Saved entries
-- Opening Marker --
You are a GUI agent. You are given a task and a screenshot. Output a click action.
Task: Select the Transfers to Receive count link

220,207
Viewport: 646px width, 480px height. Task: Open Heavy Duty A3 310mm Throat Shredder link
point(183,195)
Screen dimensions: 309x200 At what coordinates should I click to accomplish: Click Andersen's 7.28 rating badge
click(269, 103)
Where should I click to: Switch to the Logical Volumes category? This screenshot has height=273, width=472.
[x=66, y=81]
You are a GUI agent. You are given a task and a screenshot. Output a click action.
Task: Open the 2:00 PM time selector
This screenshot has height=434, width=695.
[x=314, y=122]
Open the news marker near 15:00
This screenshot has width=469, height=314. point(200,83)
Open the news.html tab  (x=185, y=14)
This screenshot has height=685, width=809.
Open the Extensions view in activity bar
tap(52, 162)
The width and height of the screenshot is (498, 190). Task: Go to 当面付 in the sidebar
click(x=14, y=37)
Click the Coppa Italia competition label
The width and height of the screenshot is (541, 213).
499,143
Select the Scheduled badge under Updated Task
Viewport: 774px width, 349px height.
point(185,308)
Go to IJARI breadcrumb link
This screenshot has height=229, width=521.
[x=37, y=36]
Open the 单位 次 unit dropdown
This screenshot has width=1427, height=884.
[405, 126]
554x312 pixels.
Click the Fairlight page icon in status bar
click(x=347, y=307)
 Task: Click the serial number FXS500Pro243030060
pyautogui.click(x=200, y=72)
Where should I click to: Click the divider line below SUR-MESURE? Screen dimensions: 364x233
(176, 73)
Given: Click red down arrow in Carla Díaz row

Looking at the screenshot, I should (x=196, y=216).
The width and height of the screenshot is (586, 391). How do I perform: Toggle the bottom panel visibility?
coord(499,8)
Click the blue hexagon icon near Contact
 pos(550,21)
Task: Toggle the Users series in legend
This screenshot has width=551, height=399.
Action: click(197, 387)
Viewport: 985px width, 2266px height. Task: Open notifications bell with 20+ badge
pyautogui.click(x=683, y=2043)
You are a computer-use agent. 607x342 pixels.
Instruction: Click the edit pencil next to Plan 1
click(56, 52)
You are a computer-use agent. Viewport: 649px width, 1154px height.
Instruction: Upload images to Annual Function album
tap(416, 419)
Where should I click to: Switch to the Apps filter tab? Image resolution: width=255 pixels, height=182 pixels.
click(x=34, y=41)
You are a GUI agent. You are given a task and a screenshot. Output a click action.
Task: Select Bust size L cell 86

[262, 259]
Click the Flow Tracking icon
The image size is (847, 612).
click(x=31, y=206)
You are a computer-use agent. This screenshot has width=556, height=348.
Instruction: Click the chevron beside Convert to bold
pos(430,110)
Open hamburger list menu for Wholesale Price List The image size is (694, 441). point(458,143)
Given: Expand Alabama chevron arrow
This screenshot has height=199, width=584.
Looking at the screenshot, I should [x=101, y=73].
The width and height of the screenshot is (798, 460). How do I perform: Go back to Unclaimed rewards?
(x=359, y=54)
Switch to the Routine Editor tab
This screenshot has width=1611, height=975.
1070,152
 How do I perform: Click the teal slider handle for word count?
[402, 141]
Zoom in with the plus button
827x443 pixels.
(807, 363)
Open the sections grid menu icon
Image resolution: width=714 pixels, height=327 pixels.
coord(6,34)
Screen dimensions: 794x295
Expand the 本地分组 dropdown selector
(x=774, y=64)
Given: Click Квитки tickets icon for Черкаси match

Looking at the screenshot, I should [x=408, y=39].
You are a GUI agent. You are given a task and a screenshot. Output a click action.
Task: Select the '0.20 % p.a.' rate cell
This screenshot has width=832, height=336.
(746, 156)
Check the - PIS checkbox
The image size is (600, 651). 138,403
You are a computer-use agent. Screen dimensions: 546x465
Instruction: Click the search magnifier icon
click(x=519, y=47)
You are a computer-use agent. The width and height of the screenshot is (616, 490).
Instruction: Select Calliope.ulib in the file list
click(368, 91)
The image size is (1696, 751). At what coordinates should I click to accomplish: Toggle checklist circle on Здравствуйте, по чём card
-- Closing Marker --
GOAL OF THE EXERCISE » From the first line to the last, please write out the entries exactly.

WRITTEN SOLUTION »
You are a GUI agent. You are given a task and a screenshot. Output a click action.
Task: Select the Transfers to Receive count link

220,207
Viewport: 646px width, 480px height. Task: Open Heavy Duty A3 310mm Throat Shredder link
point(183,195)
Screen dimensions: 309x200 At what coordinates should I click to accomplish: Click Andersen's 7.28 rating badge
click(269, 103)
Where should I click to: Switch to the Logical Volumes category? This screenshot has height=273, width=472.
[x=66, y=81]
You are a GUI agent. You are given a task and a screenshot. Output a click action.
Task: Open the 2:00 PM time selector
This screenshot has height=434, width=695.
[x=314, y=122]
Open the news marker near 15:00
This screenshot has width=469, height=314. point(200,83)
Open the news.html tab  (x=185, y=14)
This screenshot has height=685, width=809.
Open the Extensions view in activity bar
tap(52, 162)
The width and height of the screenshot is (498, 190). Task: Go to 当面付 in the sidebar
click(x=14, y=37)
Click the Coppa Italia competition label
The width and height of the screenshot is (541, 213).
499,143
Select the Scheduled badge under Updated Task
Viewport: 774px width, 349px height.
point(185,308)
Go to IJARI breadcrumb link
This screenshot has height=229, width=521.
[x=37, y=36]
Open the 单位 次 unit dropdown
This screenshot has width=1427, height=884.
[405, 126]
554x312 pixels.
Click the Fairlight page icon in status bar
click(x=347, y=307)
 Task: Click the serial number FXS500Pro243030060
pyautogui.click(x=200, y=72)
Where should I click to: Click the divider line below SUR-MESURE? Screen dimensions: 364x233
(176, 73)
Given: Click red down arrow in Carla Díaz row

Looking at the screenshot, I should (x=196, y=216).
The width and height of the screenshot is (586, 391). How do I perform: Toggle the bottom panel visibility?
coord(499,8)
Click the blue hexagon icon near Contact
 pos(550,21)
Task: Toggle the Users series in legend
This screenshot has width=551, height=399.
Action: click(197, 387)
Viewport: 985px width, 2266px height. Task: Open notifications bell with 20+ badge
pyautogui.click(x=683, y=2043)
You are a computer-use agent. 607x342 pixels.
Instruction: Click the edit pencil next to Plan 1
click(56, 52)
You are a computer-use agent. Viewport: 649px width, 1154px height.
Instruction: Upload images to Annual Function album
tap(416, 419)
Where should I click to: Switch to the Apps filter tab? Image resolution: width=255 pixels, height=182 pixels.
click(x=34, y=41)
You are a GUI agent. You are given a task and a screenshot. Output a click action.
Task: Select Bust size L cell 86

[262, 259]
Click the Flow Tracking icon
The image size is (847, 612).
click(x=31, y=206)
You are a computer-use agent. This screenshot has width=556, height=348.
Instruction: Click the chevron beside Convert to bold
pos(430,110)
Open hamburger list menu for Wholesale Price List The image size is (694, 441). point(458,143)
Given: Expand Alabama chevron arrow
This screenshot has height=199, width=584.
Looking at the screenshot, I should [x=101, y=73].
The width and height of the screenshot is (798, 460). How do I perform: Go back to Unclaimed rewards?
(x=359, y=54)
Switch to the Routine Editor tab
This screenshot has width=1611, height=975.
1070,152
 How do I perform: Click the teal slider handle for word count?
[402, 141]
Zoom in with the plus button
827x443 pixels.
(807, 363)
Open the sections grid menu icon
Image resolution: width=714 pixels, height=327 pixels.
coord(6,34)
Screen dimensions: 794x295
Expand the 本地分组 dropdown selector
(x=774, y=64)
Given: Click Квитки tickets icon for Черкаси match

Looking at the screenshot, I should [x=408, y=39].
You are a GUI agent. You are given a task and a screenshot. Output a click action.
Task: Select the '0.20 % p.a.' rate cell
This screenshot has width=832, height=336.
(746, 156)
Check the - PIS checkbox
The image size is (600, 651). 138,403
You are a computer-use agent. Screen dimensions: 546x465
Instruction: Click the search magnifier icon
click(x=519, y=47)
You are a computer-use agent. The width and height of the screenshot is (616, 490).
Instruction: Select Calliope.ulib in the file list
click(368, 91)
The image size is (1696, 751). At what coordinates should I click to accomplish: Toggle checklist circle on Здравствуйте, по чём card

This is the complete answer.